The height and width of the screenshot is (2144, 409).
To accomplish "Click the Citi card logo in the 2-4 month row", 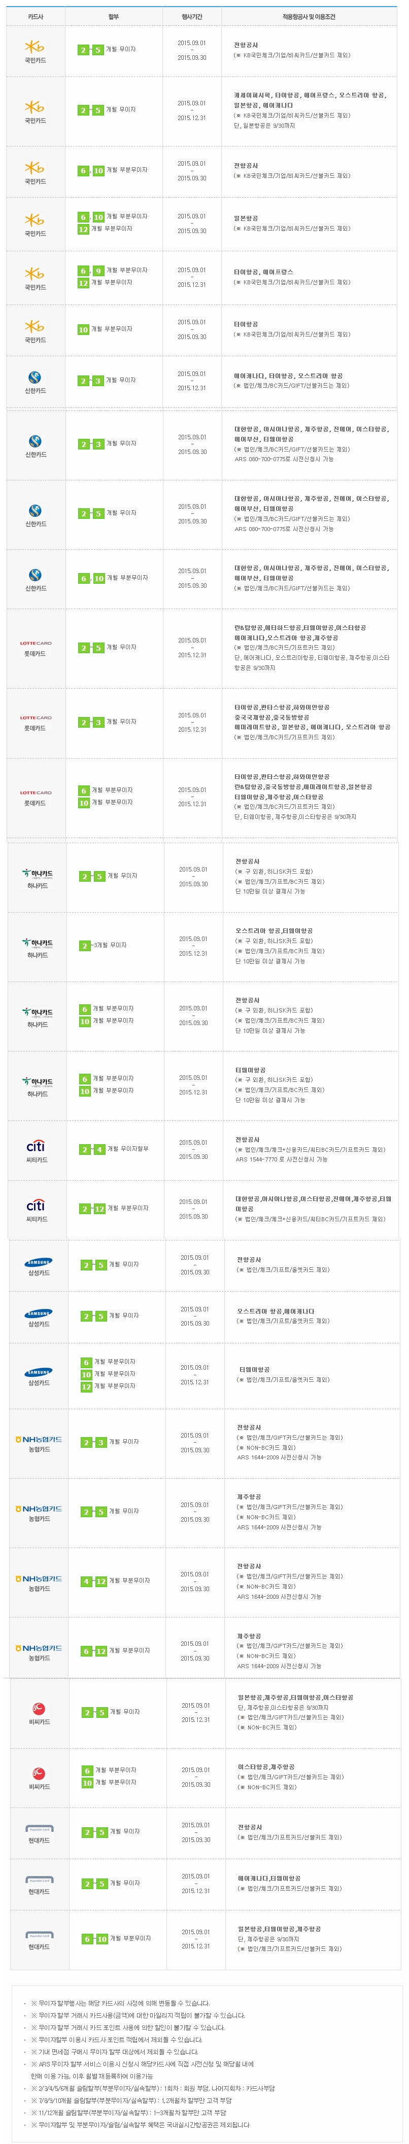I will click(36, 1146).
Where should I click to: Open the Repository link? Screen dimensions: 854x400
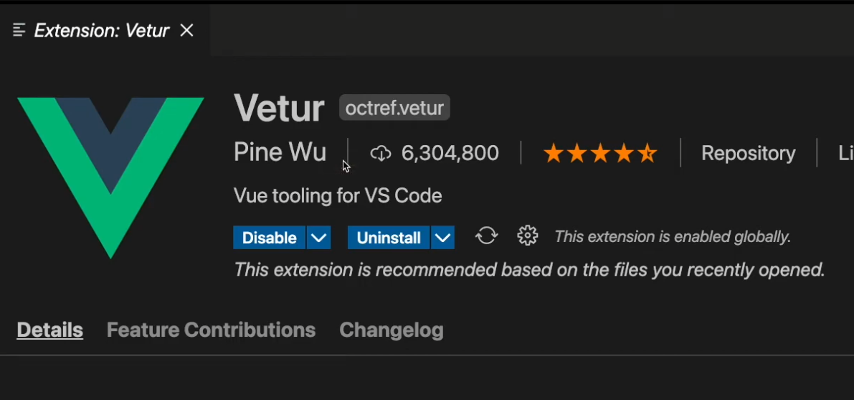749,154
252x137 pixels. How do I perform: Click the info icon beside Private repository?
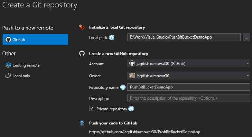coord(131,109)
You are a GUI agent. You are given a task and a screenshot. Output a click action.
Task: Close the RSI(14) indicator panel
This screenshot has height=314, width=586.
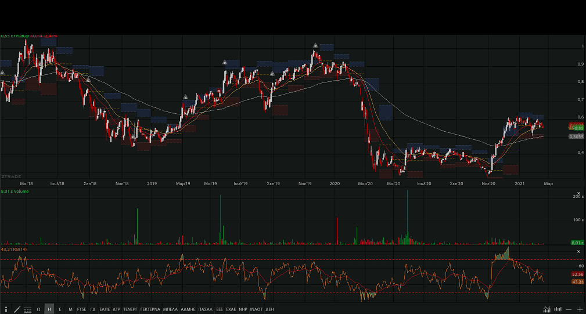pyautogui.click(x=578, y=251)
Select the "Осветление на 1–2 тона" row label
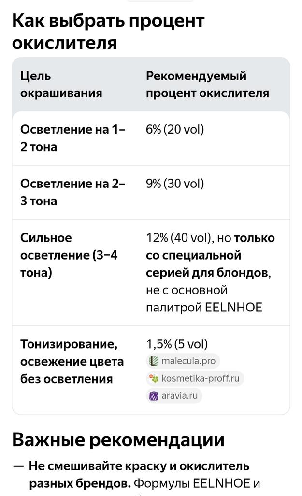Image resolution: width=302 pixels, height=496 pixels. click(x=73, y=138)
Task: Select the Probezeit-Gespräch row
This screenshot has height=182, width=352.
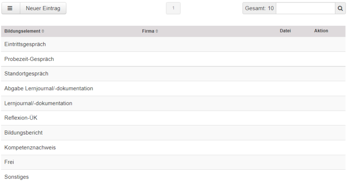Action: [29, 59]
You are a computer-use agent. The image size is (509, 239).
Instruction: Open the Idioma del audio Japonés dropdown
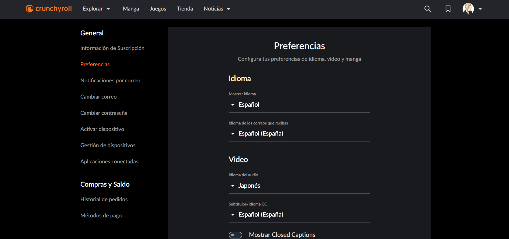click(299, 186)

=====

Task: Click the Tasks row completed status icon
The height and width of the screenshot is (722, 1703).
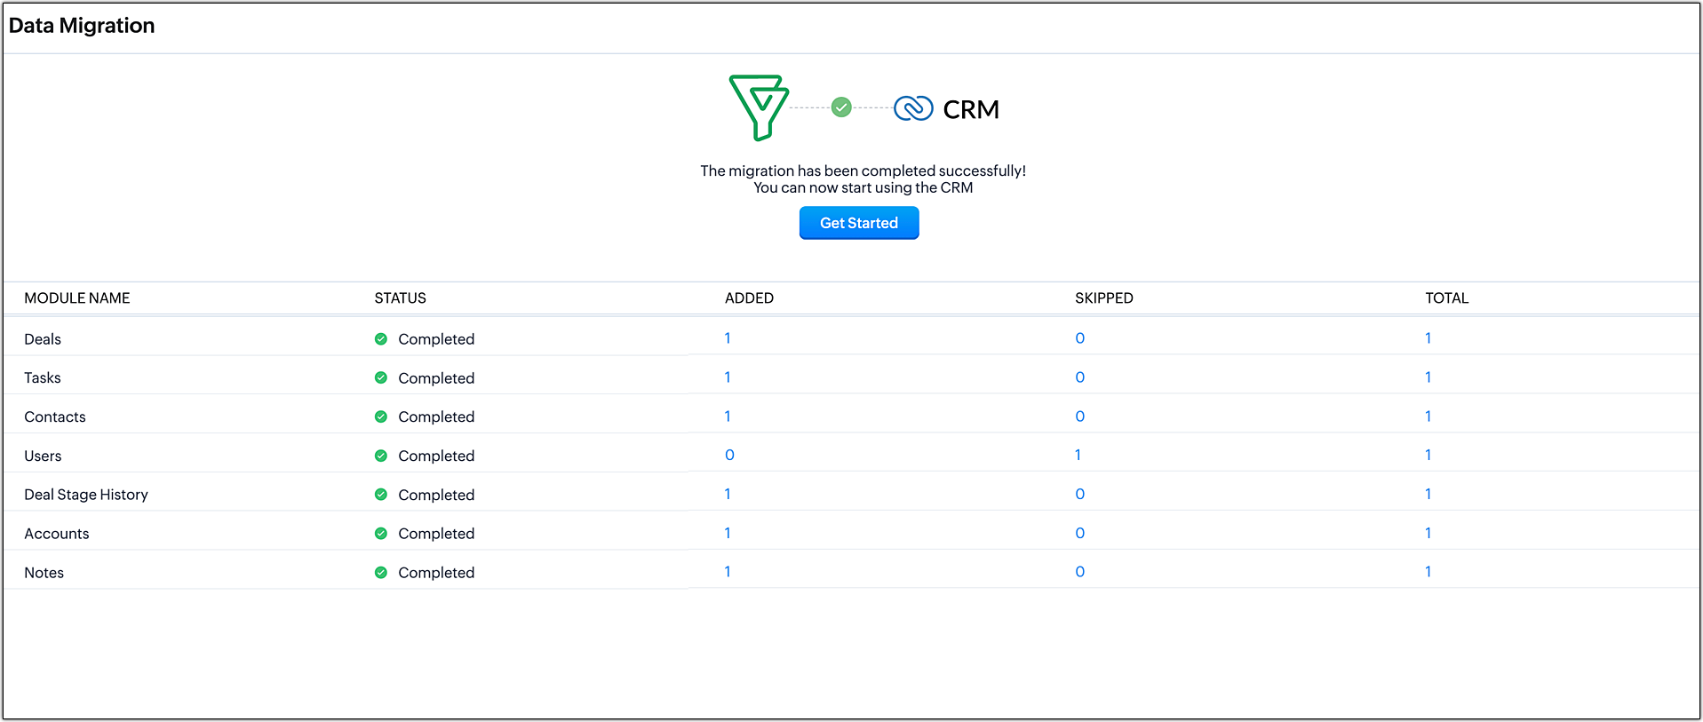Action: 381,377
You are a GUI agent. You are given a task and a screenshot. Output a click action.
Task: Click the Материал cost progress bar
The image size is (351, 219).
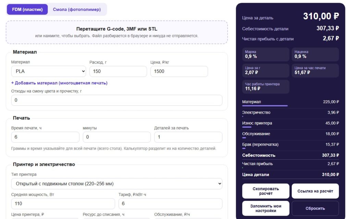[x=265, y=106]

=====

*Required work:*
Only one part of the listing is wanted: the lines from the one containing "Task: Close the RSI(14) indicator panel" through the one containing "Task: Select the Probezeit-Gespräch row", both included. Please transcribe it exactly, leaving out the pictures.

*Response:*
Task: Close the RSI(14) indicator panel
This screenshot has height=314, width=586.
pyautogui.click(x=578, y=251)
Select the "Осветление на 1–2 тона" row label
Image resolution: width=302 pixels, height=496 pixels. click(x=73, y=138)
Task: Select the Probezeit-Gespräch row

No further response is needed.